Intent-Code Divergence

Medium
Confidence
90% confidence
Finding
The documentation gives conflicting operational guidance: it says errors must not be retried, yet later states the script automatically retries network failures up to 5 times. In a paid API workflow, inconsistent retry behavior can cause duplicate submissions, unintended charges, or hard-to-debug state corruption if the backend is not fully idempotent.

Description-Behavior Mismatch

Medium
Confidence
95% confidence
Finding
The script includes a dedicated payment method and integrates it into the MV workflow, which expands the skill from content generation into account-charging behavior. In an agent context, this creates a real risk of unauthorized or unintended financial transactions if the tool is invoked automatically or with ambiguous user intent.

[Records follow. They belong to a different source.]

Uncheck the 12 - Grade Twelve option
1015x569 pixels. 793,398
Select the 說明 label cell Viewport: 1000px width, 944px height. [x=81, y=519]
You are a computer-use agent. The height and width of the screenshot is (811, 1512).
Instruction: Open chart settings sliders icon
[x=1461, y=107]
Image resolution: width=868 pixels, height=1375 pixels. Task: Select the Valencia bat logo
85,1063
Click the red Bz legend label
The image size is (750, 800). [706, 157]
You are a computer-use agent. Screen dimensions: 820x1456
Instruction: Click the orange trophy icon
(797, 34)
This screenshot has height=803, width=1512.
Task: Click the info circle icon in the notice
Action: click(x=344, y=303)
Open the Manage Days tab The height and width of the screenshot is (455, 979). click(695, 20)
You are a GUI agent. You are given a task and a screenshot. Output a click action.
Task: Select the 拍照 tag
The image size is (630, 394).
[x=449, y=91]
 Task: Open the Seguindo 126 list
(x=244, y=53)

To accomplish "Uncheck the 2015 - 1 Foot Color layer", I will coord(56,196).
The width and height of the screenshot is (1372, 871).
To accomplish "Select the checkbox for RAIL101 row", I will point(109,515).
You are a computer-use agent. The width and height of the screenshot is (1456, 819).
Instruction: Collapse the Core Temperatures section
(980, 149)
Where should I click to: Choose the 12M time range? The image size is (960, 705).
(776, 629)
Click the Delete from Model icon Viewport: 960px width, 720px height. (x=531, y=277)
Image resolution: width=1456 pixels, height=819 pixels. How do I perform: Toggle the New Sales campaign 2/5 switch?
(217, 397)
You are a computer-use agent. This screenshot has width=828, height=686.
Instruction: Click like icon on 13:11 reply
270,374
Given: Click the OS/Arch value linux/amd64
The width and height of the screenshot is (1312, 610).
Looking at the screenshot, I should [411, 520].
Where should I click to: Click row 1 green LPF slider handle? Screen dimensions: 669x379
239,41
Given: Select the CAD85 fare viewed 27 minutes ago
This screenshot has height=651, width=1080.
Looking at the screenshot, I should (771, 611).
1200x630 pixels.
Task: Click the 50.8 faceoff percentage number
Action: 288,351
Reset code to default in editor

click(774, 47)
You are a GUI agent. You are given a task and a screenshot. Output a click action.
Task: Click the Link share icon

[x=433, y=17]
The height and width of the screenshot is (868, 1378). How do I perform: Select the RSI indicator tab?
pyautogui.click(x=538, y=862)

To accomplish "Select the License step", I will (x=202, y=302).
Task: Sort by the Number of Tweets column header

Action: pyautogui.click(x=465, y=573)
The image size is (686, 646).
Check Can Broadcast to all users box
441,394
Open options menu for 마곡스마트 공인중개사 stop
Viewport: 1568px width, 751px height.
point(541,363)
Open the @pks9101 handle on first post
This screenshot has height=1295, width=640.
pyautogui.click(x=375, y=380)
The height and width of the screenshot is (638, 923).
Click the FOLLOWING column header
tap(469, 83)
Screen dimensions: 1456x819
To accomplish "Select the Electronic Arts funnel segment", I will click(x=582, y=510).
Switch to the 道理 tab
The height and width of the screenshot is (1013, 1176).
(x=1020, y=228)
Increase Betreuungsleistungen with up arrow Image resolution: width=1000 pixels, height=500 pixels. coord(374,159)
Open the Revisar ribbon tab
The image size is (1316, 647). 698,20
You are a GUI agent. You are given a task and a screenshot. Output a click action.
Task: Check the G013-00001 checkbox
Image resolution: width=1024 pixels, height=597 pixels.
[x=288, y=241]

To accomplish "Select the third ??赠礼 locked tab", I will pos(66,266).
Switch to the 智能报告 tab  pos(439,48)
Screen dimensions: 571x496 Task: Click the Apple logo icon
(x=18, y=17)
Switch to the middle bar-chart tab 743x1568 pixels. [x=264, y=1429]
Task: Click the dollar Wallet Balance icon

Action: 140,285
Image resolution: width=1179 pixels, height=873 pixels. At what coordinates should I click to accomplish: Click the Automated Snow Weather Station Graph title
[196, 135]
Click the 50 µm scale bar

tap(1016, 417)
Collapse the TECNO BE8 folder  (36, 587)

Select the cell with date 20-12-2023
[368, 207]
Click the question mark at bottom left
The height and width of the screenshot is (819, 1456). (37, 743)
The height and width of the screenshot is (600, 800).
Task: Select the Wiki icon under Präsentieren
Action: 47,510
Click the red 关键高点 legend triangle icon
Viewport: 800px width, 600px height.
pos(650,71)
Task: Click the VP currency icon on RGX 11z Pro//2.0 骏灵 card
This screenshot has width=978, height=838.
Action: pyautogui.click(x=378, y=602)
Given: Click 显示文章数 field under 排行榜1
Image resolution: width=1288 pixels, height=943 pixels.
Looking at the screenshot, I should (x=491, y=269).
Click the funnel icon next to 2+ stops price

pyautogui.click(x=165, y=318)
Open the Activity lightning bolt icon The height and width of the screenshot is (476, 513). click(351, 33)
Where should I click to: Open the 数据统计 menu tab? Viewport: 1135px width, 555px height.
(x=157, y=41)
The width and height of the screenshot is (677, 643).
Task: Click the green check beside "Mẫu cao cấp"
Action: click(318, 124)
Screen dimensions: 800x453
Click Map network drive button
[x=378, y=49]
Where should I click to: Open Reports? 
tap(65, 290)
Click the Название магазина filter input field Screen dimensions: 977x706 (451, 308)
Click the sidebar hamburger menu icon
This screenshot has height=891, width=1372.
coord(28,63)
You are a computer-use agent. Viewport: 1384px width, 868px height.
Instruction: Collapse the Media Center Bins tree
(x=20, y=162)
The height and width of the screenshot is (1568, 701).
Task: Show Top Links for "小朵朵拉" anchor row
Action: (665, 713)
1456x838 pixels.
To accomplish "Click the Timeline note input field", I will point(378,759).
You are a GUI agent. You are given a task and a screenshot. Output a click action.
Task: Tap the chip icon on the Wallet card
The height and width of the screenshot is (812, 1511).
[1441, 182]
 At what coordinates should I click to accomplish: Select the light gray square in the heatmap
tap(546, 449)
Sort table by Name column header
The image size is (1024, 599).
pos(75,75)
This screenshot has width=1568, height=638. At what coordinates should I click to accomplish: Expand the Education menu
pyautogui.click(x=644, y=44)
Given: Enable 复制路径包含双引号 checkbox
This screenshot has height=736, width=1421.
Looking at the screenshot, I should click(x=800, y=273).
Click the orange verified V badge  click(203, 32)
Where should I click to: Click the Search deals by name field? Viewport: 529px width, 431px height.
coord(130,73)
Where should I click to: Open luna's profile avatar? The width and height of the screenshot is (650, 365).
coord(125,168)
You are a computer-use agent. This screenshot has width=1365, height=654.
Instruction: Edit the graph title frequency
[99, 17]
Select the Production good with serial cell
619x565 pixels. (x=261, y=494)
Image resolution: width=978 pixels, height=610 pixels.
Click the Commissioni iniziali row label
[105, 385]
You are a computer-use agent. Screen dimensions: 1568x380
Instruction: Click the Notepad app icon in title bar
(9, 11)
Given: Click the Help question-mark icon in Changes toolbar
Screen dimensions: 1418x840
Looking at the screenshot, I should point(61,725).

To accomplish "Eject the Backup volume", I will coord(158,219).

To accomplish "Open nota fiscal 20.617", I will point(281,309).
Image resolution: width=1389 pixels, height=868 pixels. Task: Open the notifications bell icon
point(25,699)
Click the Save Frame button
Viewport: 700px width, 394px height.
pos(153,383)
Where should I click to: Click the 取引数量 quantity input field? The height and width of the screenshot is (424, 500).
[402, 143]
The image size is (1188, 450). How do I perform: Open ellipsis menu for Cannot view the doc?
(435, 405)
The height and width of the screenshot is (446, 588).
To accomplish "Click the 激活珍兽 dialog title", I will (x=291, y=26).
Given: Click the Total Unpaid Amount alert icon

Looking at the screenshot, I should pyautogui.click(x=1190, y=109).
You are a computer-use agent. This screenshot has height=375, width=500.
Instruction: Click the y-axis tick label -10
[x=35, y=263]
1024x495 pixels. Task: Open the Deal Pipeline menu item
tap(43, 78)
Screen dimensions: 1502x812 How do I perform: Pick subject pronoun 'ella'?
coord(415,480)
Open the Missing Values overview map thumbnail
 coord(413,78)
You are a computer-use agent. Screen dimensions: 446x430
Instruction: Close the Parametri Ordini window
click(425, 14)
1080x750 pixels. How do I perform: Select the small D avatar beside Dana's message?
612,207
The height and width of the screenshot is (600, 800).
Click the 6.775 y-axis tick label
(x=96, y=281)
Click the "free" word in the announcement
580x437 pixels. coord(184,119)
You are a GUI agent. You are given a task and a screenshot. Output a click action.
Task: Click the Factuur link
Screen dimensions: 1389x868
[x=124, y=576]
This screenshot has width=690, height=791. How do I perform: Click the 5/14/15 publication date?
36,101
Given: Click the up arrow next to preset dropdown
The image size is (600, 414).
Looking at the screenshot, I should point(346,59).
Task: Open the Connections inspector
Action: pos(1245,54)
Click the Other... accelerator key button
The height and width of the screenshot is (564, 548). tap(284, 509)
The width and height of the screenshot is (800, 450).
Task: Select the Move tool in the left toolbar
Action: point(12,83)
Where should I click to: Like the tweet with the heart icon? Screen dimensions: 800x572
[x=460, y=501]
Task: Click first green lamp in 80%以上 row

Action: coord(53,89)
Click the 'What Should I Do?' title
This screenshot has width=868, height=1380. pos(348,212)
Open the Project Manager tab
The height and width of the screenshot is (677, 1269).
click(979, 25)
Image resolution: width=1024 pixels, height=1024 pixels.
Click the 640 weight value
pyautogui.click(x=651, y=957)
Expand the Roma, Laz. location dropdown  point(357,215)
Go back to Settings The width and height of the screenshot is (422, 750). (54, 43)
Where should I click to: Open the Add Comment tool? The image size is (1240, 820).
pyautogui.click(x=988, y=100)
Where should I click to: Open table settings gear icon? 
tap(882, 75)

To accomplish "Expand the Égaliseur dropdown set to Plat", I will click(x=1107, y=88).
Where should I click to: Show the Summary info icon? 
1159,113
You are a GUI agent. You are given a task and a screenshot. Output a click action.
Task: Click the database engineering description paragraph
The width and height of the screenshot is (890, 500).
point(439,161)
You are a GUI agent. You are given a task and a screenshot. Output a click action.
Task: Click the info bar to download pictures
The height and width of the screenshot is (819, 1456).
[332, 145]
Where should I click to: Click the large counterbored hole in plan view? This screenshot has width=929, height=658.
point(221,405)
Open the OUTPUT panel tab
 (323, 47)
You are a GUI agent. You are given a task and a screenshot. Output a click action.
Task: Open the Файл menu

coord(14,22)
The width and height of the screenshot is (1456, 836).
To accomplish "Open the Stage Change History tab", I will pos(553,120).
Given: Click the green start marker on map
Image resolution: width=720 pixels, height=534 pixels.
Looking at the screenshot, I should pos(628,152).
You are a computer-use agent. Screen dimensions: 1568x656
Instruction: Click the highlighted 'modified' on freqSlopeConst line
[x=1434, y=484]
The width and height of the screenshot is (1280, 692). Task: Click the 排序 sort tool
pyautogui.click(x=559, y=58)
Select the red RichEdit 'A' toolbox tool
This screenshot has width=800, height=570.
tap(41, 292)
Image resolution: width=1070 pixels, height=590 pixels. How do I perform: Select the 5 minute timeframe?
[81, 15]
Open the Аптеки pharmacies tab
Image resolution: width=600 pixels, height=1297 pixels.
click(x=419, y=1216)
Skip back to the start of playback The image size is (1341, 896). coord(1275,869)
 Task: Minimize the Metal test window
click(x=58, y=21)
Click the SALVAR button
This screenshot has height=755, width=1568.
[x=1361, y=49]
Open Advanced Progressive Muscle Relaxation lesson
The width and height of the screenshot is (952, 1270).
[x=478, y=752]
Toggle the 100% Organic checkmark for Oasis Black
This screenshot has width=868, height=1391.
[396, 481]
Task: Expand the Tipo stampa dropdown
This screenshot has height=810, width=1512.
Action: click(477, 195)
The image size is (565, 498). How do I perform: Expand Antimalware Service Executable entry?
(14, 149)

Context-Inappropriate Capability

High
Confidence
99% confidence
Finding
The workflow command automatically calls execute_workflow(), which can proceed through creation, submission, progress polling, and payment without any user-facing approval checkpoint. For a skill whose stated purpose is AI music video creation, silently charging the user's connected account is outside expected scope and can lead to unauthorized purchases.

Missing User Warnings

High
Confidence
97% confidence
Finding
The skill states that the workflow will automatically detect and pay pending items, but does not prominently warn that execution may trigger a billable transaction. This is dangerous because an agent could perform a charge without explicit, informed user consent, creating financial harm and violating expected approval boundaries for paid actions.

Missing User Warnings

Medium
Confidence
84% confidence
Finding
The skill instructs users to set a system environment variable containing an API key, but does not warn that the key is sensitive or advise against exposing it in logs, transcripts, screenshots, or source files. This increases the risk of credential leakage and subsequent unauthorized API usage or billing.

Missing User Warnings

Medium
Confidence
98% confidence
Finding
There is no visible confirmation, warning, or acknowledgment before the workflow may trigger pay() when pay_status becomes pending. This makes accidental charges plausible, especially when an agent or wrapper invokes the workflow command on behalf of a user who may believe they are only generating media, not authorizing payment.

VirusTotal

66/66 vendors flagged this skill as clean.